This is because the provident fund’s overseas investments have consistently outperformed domestic investments and are likely to continue doing so.

As of March 2025, the EPF’s total investment assets stood at RM1.26 trillion, with 38% invested in overseas markets.

These investments generated 44% of the total investment income of RM18.31bil in the first quarter of 2025 (1Q25), in contrast to domestic investments, which continue to struggle despite being a source of longer-term income stability derived mainly from fixed-income investments and dividend stocks.

While confidence in the home economy is important, the 1Q25 performance highlights the need to re-examine the balance between domestic and overseas investments. The provident fund’s purpose is to build members’ retirement future and help them achieve a comfortable retirement income.

Over-dependence on any one market exposes the fund to volatility and uncertainty, a fact that EPF chief executive officer Ahmad Zulqarnain Onn emphasises in a statement accompanying the 1Q25 performance.

Historically, the EPF’s overseas investments have outperformed domestic ones.

Reducing overseas exposure would mean reduced dividend income for members relying on their EPF savings for retirement.

The fund’s flexibility to invest based on risks and returns is crucial to achieving dividends consistent with its mission.

Over the past 10 years, the average dividend has been 5.91%, higher than the often-cited 5.50%.

There should not be a fixed rule requiring the EPF to invest 70% of its annual allocation in Malaysian assets.

Allocations should be based strictly on market performance.

Recent financial results from Bursa Malaysia have been lacklustre, and volatility is expected to continue.

CIMB Research has lowered the year-end target for the FBM KLCI by 6% to 1,560 points, expecting range-bound trading. Overseas investments have consistently delivered strong returns.

In 2024, they generated 50.3% of total investment income while comprising only 37% of total investments.
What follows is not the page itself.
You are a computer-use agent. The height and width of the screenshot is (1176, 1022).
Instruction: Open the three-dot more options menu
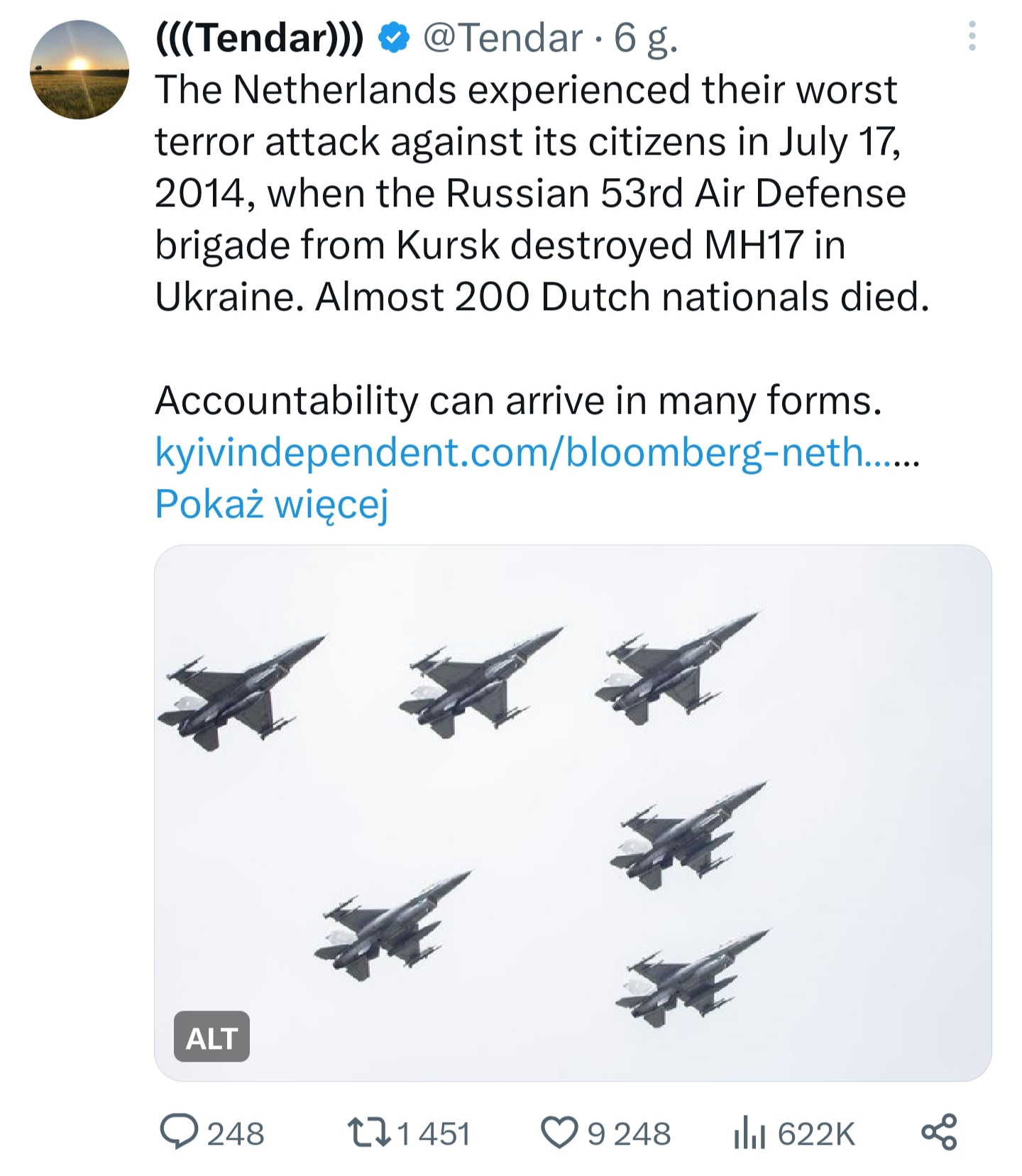coord(972,36)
Similarly, in 2021, overseas investments contributed 56% of total investment income.

These results demonstrate the value of investing overseas, even as the ringgit strengthens and foreign exchange translation gains narrow.

The EPF allocated RM96.8bil for new investments last year, with 82% directed to domestic investments.

Since 2020, over 80% of new investment allocations have gone to domestic markets.

While initiatives like Gear-Up, which focuses on healthcare investments, are commendable, the EPF’s ultimate mandate remains addressing the retirement savings crisis faced by most of its members, a crisis exacerbated by the higher cost of living.